Water is the origin of life not only for us individually within our mother’s womb but as a species, even indeed as a planet. In the beginning the spirit hovered over the waters ... in the desert the prophets foretold of a time when God would cause springs to come into existence where there was now only dry earth. Water is the literal and spiritual source of life. (Third Sunday in Lent. John 4:5-42)
So when Jesus has an encounter with the woman at the well (John 4:5-42) we are hearing not so much about access to clean plentiful water, although that would have been important, we are hearing about the juice of life itself.
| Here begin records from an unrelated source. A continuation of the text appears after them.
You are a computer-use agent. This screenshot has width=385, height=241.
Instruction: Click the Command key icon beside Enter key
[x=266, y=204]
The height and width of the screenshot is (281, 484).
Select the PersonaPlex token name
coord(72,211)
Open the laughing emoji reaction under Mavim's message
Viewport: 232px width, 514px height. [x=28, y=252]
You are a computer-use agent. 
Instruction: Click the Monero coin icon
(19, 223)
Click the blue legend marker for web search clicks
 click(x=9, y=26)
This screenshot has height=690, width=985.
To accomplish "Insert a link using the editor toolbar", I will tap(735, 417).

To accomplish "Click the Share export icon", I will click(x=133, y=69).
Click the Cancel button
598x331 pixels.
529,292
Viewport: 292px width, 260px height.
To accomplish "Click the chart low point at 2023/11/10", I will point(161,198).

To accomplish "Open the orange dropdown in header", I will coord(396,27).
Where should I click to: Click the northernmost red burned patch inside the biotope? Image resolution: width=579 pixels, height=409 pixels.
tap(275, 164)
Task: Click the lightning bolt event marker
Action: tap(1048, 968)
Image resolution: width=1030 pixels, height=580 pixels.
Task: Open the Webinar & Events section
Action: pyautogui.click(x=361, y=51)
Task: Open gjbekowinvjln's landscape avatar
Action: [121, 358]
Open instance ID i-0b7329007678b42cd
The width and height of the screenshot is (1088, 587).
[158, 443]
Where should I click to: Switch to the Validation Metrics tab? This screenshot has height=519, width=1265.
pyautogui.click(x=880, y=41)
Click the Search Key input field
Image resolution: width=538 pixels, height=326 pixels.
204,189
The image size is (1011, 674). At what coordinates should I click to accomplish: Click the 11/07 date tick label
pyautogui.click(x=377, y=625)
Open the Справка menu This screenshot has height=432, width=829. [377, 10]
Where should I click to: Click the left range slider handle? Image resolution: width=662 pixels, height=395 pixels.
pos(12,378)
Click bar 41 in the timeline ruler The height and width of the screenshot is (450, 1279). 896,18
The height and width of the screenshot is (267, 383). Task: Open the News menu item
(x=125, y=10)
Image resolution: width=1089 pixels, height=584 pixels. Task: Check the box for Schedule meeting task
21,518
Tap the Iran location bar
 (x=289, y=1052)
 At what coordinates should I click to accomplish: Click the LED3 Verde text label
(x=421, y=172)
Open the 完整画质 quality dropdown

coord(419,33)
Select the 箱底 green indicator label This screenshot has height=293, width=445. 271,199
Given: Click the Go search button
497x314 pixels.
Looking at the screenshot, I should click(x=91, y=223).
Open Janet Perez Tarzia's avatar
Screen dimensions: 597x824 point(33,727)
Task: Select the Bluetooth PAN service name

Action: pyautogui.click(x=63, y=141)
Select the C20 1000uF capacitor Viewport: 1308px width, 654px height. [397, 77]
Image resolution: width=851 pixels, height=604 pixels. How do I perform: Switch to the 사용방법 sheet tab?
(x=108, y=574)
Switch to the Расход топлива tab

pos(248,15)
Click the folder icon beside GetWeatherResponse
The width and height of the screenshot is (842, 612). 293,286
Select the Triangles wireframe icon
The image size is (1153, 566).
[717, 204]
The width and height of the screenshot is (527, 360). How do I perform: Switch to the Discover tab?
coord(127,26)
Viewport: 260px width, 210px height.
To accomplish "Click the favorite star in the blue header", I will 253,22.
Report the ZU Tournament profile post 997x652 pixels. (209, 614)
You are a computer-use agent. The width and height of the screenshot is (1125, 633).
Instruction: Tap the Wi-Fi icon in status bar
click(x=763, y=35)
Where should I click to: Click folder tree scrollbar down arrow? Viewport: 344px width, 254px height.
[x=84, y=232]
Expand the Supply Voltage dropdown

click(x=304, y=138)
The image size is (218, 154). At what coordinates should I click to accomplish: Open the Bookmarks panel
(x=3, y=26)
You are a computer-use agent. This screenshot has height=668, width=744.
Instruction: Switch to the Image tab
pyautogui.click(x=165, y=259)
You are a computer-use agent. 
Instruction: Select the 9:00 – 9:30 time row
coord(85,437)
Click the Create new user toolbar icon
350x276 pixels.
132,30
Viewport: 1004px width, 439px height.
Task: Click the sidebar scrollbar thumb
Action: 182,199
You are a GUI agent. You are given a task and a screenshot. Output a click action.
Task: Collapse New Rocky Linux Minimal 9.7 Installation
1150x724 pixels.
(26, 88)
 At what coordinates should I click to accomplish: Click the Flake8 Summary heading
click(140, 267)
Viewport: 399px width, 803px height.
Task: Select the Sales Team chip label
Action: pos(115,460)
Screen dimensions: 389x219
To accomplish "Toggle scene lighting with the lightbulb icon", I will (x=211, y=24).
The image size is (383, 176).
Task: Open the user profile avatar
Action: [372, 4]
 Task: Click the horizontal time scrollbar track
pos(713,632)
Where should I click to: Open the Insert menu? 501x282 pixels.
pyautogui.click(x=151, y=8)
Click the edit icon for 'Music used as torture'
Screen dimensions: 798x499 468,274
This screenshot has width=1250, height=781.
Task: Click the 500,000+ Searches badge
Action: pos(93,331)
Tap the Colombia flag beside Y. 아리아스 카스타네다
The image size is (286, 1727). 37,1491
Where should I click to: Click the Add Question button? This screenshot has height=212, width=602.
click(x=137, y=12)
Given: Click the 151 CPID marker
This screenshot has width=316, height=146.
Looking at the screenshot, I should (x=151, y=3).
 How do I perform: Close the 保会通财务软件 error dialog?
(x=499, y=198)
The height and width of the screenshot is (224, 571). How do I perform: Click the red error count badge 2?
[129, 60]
The surprise of Lent is that it is not all struggle, not all hard work and not all going without. Lent is also about being receptive to the generous love of God – surprisingly given to us in the wilderness and shockingly announced to us who, like the Samaritan woman at the well, are of the wrong category of person. Grace comes to where it is most needed regardless of who we are. To the chosen, but not very faithful, people lost in the wilderness water is given because it is needed not because they deserve it. And to the woman of Samaria at the well comes the love of God in the form of the divine made flesh, Jesus the Christ, in a way and at a time of life when she might least expect hope or grace. She would have been regarded as dubious, as damaged goods, by any righteous assessment – wrong ethnicity, wrong religious group, wrong gender, and wrong morality – and yet it is to her in the midst of her daily life that Jesus comes.
As a story it is beautiful rich piece of theatre which the audience of the gospel of John would have appreciated even more than we can easily. The setting by the well of Jacob brings with it hints of the great courtship meetings of the patriarchs at desert wells (such as Isaac and Rebekah). And the first century audience would have been very familiar with the prejudice against Samaritans and the differences regarding the location of the temple. There would also have been a deep appreciation of the disciples concerns that Jesus shouldn’t be seen talking with a woman in a public place. So against this backdrop we see and hear this exciting encounter which begins as fairly flirtatious repartee about who is speaking to whom but at some point plunges from the surface level into the depths of what we most need in life.
Have you ever been in one of those conversations or relationships where you are sailing along at a certain level, maybe having fun, maybe finding it all a bit hard work, and all of a sudden it is as though you sailed over the continental shelf and you are now in very deep water? The conversation is no longer just interesting or entertaining or even informative. The conversation is now about the very stuff of life – it could not be of more importance.
The point of such a transition in this story is about living water. Initially the woman thinks of literal living water (or fresh, sweet, flowing water which in ancient times was safe water) and wants to know how to access it so that she might be relieved of one of her chores. But she is further into the conversation that will change her life than she knows and moment by moment she begins to realise who she is speaking with and what she is hearing. And her real want rises to the surface and claims the promise of life given her. She still does not grasp fully all that she has stumbled into but she has consented to life, to partaking of the living water.
Sometimes grace comes to us, as it did the woman of Samaria, whilst we go about daily life. And sometimes, as in the reading from Paul’s letter to the Romans (5:1-11) it comes from the heart of the struggle. It is no less surprising or sweet. I want you to read again the first few verses of chapter five. Just imagine them as poster on the wall of a gymnasium and on the wall of a bedroom in a hospice, and hear how different – and maybe the same – they are. “... we also boast in our sufferings, knowing that suffering produces endurance, and endurance produces character, and character produces hope, and hope does not disappoint us, because God’s love has been poured into our hearts through the Holy Spirit that has been given to us.”If we see that as a motto at the gym then we might hear that by our sweat and perseverance alone we are saved – we conquer and are rewarded. But if we imagine those words over the beds of the dying who have struggled and apparently failed, how might we hear and see grace at work?
I have the deepest sense that it is at those points in our lives, in our community, on our planet, where there is suffering and brokenness that grace, God’s love, can most intimately enter in. That it is where we apparently fail that love grows most surprisingly and that the character that struggles to emerge in such harsh conditions is hopeful and receptive to grace. Or another way of saying that is that hearts and minds that have been broken open by failure are the more open to the in pouring of the Holy Spirit. The promise of this week’s Scripture and the promise of Lent is that where ever we are in life’s journey God desires for us new life – living water that will quench our deepest thirst - and God will seek to give that to us where ever we allow even a chink for the spirit to move in.
So this Lent let us acknowledge our thirst and allow our brokenness to be what it is – our very selves broken open – so that love might find us and fill us with the hope that does not disappoint.
Even so, come Lord Jesus Christ of the journey, come be our companion.